The tricky issue of Carbon
Carbon Neutrality and Net Zero are two critical terms which must be not only accurately stated but with a clear explanation of how the terms are being measured and against which benchmark. What exactly does the business mean when talking about its carbon emissions, or indeed carbon footprint?
Generally, a carbon footprint is calculated by measuring and/or estimating the quantities and assessing the sources of various greenhouse emissions that can be directly or indirectly attributed to the activities of the underlying business. There are three scopes for these emissions, as classified per the Greenhouse Gas Protocol (GHG) the most widely used accounting standard and guidance for emissions. Companies should declare where they sit on the value chain of the three scopes and report their aims and improvements against them.
Carbon neutral refers to balancing out the total amount of carbon emissions, net-zero carbon means no carbon was emitted from the get-go, so no carbon needs to be captured or offset.
However, when referring to Net Zero, it is crucial to specify net zero carbon or emissions. Net Zero emissions refer to the overall balance of GHG produced and GHG emissions taken out of the atmosphere. While the scientific concept is often applied to countries like the US, China, it can also be used for organisations. In other words, net-zero describes the point in time where humans stop adding to the burden of climate-heating gases in the atmosphere.
In a very recent example, Google has just announced it will no longer pursue carbon neutrality, abandoning buying cheap offsets that helped it make that neutrality claim. The company now aims to reach net-zero carbon by 2030.

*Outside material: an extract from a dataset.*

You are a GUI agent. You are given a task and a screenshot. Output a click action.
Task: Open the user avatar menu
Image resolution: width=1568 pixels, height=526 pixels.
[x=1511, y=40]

Generally, the term is used in the context of the Paris Climate Agreement of 2015, when the United Nations Climate Change Conference (COP21) was able to agree to reduce global greenhouse gas emissions with the aim of limiting global warming to 2°C this century, while pursuing efforts to limit it further to 1.5°C. Its efforts are a key plank of the UN’s SDG’s.
The journey of a thousand miles begins with one step
While all of this can seem technical, opaque, and daunting, it is nevertheless important to emphasise the concept of ‘the journey’ – i.e. that companies should set targets and report against them. Companies can commit to net zero but even if they can’t, they can demonstrate what is relevant for their business and industry and to show improvements against their own, specific targets.
In this journey, every word, every sentence, every target and how each target is measured, by who or what, matters. In sustainability, authenticity is paramount, and using the nomenclature accurately is the foundation of this effort.